Ten thousand earthquakes have occurred in the Atlantic country Iceland since last Wednesday and the tremors are still continuing. In the extremely rare event, the fastest earthquake was felt up to the capital Rekyaweek. Its intensity measured 5.7 on the Richter scale. No one has been injured in these tremors. According to Professor Benedict Haldorsen at the University of Iceland, earthquakes have continued continuously since Wednesday and there was only a brief respite on Friday morning. It is difficult to say when the earthquake will stop.

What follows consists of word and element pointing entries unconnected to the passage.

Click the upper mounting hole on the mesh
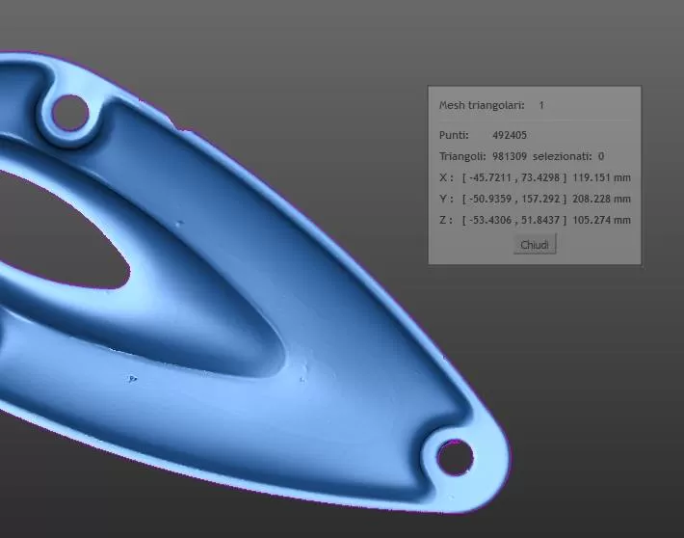Screen dimensions: 684x538 pos(67,114)
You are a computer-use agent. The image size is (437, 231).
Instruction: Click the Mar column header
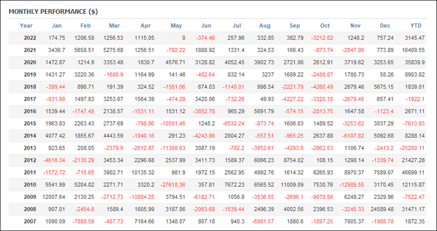point(114,26)
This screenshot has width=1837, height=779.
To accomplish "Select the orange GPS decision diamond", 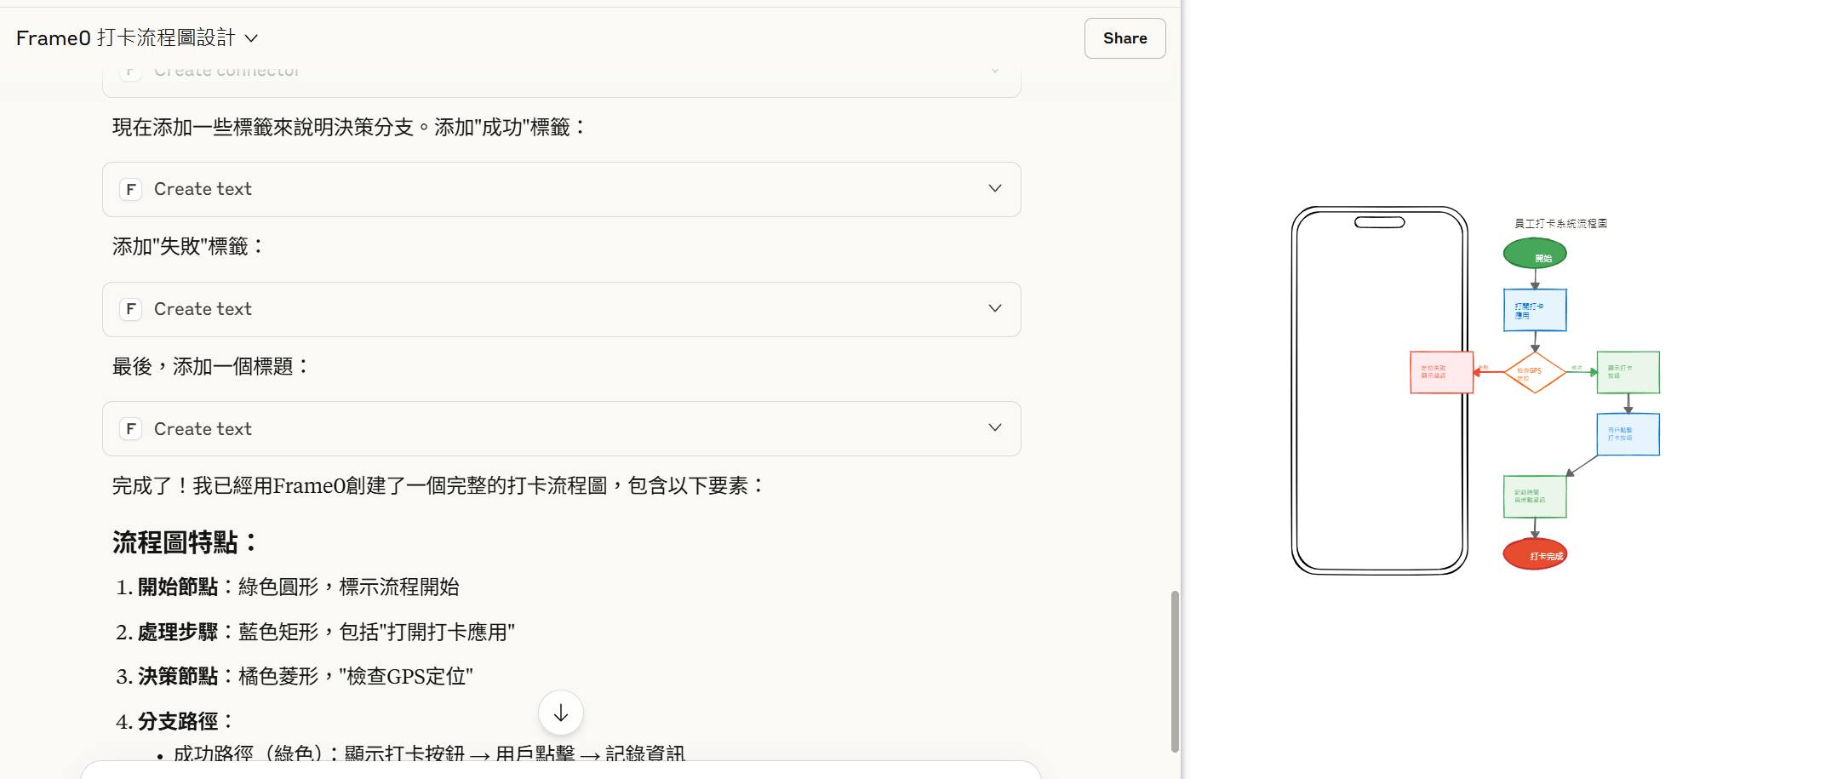I will [1535, 372].
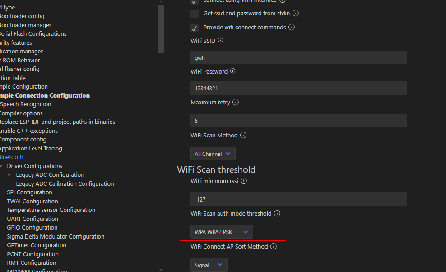This screenshot has width=446, height=272.
Task: Click info icon for Provide wifi connect commands
Action: click(x=292, y=27)
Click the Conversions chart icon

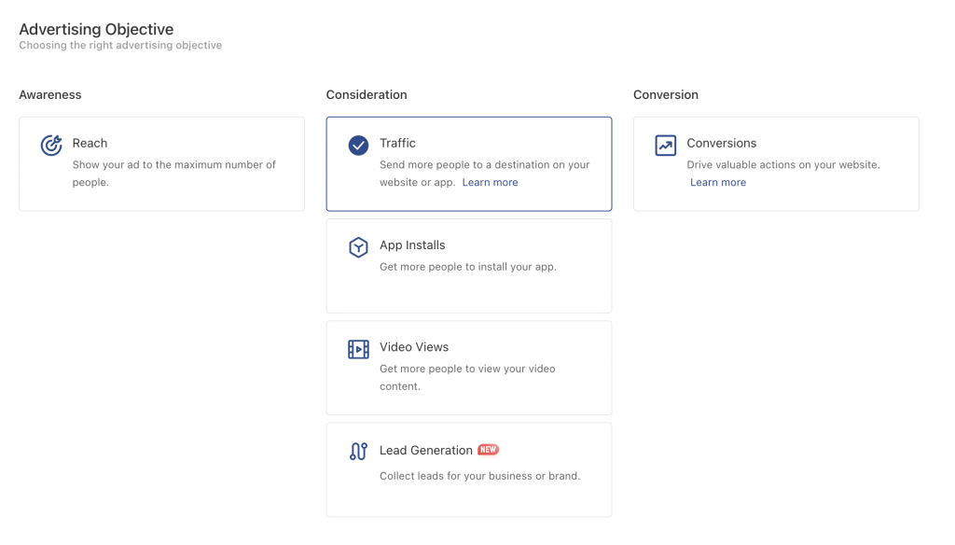[665, 145]
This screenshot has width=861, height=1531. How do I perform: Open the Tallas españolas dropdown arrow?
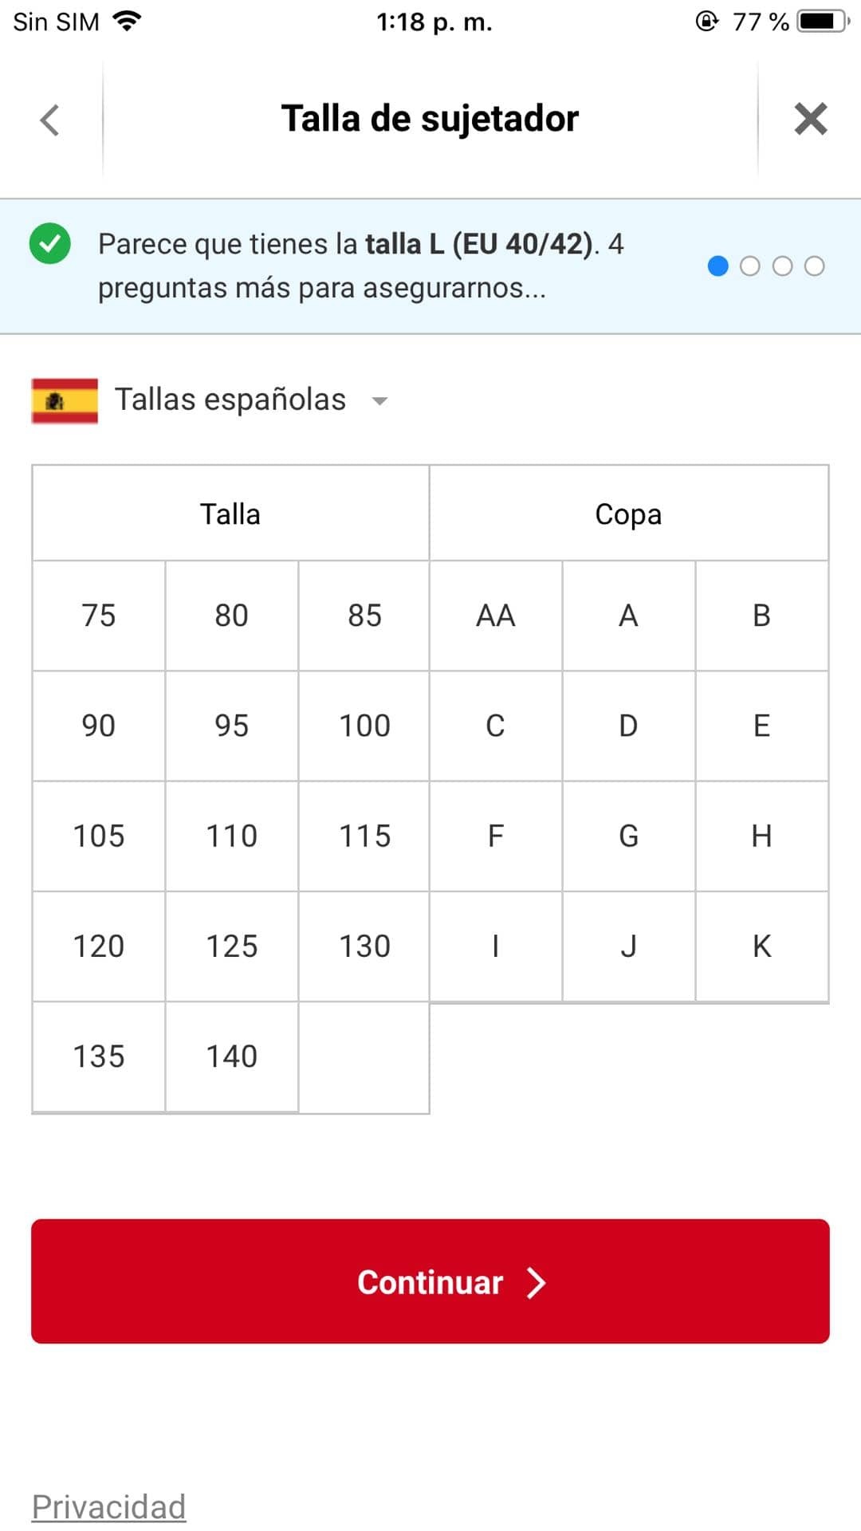[380, 401]
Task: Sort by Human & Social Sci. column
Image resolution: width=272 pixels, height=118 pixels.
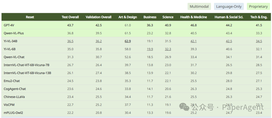Action: coord(229,17)
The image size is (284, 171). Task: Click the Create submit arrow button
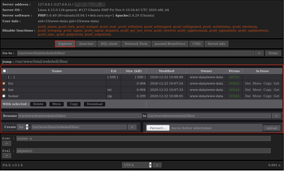132,127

People are safe despite working from home due to Coronavirus because caution is being taken in advance of the possibility of earthquakes. People do not keep large cupboards or heavy items near or above their chairs or beds. According to Professor Benedict, after a big shock, there are gradual low-intensity tremors. The energy released into the earth is released through these aftershocks. Any country will tremble due to so many earthquakes, but Iceland has actually got used to it.

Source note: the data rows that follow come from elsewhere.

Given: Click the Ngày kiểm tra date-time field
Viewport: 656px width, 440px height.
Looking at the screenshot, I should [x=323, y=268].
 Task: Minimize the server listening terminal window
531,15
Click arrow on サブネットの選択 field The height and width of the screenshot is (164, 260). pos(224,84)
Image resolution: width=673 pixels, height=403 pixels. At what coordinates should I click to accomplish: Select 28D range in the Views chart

How to face so much shock?
Benedict has said, ‘For us, it is a daily thing. We live in the middle of an earthquake zone. This means that we have to be ready for a setback. Keeping the earthquake in mind, we build the most strict buildings in the world and we learn in school what to do if there is an earthquake. ‘ However, according to Trine Daal-Jenson, Senior Researcher at the National Geological Survey of Denmark and Greenland (GEUS), it is a rare occurrence for many here to suffer such a setback.
Iceland is special
Trine says, ‘There is an earthquake habit but it is strange nonetheless. It happens once in many years. ‘ He praises Iceland for its scientific accuracy. They have many small stations from which shocks are detected. Iceland falls into a zone where two continental plates move away from each other. On one side the North American plate pulls America away from Europe, on the other hand, the Eurasian plate in the other direction. Iceland has a crack named Silfra Rift which is visited by tourists and dives in large numbers.